As revealed in the trailer, we have two convicts Vimal Kumar (Indrajith) and Musthafa (Biju Menon) who are on the run and literally trapped inside a dense jungle while the police is after them. Basically the movie is a cat and mouse game between the cops and the two convicts who are handcuffed between themselves that makes it almost impossible for the two to take different routes.
Cut between the past and the present, the movie till the halfway mark travel through a safe route and gets a much needed twist but the revealing side happened way too early making the latter half a very ordinary one. We can see a sense of urgency in getting to that climax which was not something unexpected. Screenplay by Jeethu Joseph is quite lively and have tried its best in not allowing any sort of boredom to the onscreen proceedings but since the complete story is revealed at the halfway stage, whatever that happens after that gets highly predictable.

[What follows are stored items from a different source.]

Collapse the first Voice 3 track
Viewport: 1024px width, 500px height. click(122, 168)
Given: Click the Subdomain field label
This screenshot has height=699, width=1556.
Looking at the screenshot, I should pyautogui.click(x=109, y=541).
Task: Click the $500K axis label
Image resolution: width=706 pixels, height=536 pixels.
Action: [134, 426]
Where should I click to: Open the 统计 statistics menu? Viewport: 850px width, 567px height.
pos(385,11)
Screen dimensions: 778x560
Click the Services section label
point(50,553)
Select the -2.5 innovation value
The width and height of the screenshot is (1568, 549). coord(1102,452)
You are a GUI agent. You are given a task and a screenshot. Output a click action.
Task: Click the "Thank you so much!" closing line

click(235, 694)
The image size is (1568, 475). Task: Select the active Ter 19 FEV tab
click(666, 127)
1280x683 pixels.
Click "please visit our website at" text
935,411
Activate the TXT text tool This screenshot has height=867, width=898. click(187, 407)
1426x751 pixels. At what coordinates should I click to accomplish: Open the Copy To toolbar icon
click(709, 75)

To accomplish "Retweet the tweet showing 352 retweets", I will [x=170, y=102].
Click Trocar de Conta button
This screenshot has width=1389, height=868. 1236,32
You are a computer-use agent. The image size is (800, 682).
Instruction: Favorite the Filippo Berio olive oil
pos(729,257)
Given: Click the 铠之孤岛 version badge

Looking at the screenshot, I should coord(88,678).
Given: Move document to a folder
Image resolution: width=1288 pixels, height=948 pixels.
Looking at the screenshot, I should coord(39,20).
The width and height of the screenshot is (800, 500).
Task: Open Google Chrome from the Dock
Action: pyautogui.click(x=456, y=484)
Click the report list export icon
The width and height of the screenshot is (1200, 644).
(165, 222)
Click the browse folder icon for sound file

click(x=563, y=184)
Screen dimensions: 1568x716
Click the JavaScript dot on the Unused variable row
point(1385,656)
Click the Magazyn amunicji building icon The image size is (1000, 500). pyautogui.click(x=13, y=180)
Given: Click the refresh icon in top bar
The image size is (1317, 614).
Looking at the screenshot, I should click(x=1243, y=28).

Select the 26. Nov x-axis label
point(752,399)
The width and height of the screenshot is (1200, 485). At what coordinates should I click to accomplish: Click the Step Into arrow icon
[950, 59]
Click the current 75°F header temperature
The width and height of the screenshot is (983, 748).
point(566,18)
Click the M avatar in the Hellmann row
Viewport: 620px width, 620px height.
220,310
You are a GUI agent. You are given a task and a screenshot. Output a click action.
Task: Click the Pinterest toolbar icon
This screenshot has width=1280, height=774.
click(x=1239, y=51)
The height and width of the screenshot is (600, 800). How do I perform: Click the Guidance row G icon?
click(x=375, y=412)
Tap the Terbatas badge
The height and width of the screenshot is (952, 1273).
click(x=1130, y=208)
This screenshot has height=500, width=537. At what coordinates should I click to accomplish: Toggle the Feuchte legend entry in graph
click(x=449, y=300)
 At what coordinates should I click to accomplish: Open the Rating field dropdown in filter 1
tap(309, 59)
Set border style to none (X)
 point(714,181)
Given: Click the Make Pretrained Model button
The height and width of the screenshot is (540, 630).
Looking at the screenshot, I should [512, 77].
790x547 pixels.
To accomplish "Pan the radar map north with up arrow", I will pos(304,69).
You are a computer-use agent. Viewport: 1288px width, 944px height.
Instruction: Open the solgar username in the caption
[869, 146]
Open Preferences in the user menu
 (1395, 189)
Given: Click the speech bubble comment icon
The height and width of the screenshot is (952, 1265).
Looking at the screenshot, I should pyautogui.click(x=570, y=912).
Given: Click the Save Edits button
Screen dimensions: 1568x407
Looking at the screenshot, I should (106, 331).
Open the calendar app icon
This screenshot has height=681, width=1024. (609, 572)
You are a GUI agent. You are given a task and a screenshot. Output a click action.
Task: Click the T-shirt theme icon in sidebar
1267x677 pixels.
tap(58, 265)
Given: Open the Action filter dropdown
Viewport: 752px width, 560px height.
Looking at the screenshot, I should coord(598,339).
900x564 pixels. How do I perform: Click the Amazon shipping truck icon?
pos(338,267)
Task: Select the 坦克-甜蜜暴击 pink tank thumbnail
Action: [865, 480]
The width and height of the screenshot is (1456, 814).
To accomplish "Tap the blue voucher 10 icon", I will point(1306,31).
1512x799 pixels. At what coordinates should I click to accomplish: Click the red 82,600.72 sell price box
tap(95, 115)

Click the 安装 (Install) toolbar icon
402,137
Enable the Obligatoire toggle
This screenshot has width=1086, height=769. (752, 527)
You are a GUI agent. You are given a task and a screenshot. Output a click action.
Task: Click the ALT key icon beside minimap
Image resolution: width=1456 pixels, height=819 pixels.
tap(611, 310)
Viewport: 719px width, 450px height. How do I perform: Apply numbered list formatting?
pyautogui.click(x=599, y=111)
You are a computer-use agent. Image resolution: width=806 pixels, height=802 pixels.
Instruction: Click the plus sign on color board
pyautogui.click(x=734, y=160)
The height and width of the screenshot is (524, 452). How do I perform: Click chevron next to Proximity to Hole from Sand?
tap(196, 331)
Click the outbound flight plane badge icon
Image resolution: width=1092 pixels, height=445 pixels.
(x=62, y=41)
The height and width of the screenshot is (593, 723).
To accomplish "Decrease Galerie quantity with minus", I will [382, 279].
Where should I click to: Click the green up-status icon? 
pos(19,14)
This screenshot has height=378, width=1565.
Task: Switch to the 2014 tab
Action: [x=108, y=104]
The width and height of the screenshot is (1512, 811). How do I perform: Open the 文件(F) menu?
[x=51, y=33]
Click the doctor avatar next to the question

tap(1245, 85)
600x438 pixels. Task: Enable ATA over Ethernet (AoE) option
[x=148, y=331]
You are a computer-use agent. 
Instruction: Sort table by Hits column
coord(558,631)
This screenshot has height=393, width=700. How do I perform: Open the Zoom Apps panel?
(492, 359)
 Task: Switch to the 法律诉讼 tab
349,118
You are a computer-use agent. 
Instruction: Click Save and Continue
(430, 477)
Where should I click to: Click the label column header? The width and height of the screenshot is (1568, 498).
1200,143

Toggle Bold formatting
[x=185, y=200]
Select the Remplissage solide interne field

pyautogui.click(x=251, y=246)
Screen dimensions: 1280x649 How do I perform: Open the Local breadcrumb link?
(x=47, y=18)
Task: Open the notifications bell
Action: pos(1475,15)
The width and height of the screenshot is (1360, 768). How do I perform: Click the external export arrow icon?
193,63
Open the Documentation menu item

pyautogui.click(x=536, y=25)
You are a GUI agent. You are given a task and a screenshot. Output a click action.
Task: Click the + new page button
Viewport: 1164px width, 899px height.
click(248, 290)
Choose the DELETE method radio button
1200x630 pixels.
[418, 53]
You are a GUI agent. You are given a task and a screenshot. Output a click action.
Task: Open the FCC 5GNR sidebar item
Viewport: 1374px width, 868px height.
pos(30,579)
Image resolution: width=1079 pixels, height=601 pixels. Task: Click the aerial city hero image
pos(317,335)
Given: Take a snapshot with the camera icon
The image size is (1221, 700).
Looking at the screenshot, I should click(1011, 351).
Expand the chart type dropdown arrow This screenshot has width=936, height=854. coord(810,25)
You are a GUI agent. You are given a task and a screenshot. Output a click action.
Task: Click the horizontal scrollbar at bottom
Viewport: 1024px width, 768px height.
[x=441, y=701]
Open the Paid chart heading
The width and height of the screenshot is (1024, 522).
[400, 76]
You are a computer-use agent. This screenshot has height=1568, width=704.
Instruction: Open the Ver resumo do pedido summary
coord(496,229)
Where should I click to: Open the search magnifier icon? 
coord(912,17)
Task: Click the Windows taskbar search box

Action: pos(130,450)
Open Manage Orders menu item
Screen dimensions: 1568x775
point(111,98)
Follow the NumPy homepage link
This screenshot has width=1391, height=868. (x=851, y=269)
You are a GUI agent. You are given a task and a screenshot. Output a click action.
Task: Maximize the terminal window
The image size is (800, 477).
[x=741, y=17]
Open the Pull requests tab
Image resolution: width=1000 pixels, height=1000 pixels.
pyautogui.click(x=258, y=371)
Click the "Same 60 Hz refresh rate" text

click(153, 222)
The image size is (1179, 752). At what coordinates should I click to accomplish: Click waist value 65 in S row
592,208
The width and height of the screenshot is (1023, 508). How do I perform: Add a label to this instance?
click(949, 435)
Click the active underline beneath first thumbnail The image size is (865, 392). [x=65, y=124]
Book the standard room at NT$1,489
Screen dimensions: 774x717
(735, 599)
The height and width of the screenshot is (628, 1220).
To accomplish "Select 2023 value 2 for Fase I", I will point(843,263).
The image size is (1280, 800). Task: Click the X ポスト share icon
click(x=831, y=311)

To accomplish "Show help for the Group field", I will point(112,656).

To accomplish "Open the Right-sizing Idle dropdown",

This takes away the thrill and excitement that one normally wants to witness towards the closing stages. At just two hours, the movie isn’t far stretched but the drawback lies in its revealing of the critical twist in the plot at a very early phase of the movie.
There are very few central and supporting characters in Lakshyam. A major part of the screenplay is shared between the characters played by Biju Menon and Indrajith. In between we have the female lead Sshivada appearing in a pivotal role. Both Biju Menon and Indrajith were appealing in their respective roles and out of two, the former was more convincing especially with those humorous one liners bringing in some sort of relief in an otherwise serious plot and thereby keeping at bay the chance of boredom creeping in. Sshivada was able to make her presence felt in a brief and unchallenging character.
The film is shot entirely inside a jungle and the visuals have been quite beautifully captured onto the screen, thanks to the work done by cameraman Sinu Sidharth. Anil Johnson has given a lively background score suiting the mood and genre of the film. There is only one song in the whole picture which is tuned by M. Jayachandran and sung by Vijay Yesudas. It is a beautiful melody worth listening to a second time. In this digital age where technology has grown by miles we expect a minimum level of VFX but sadly we see in Lakshyam some poor quality work on that front.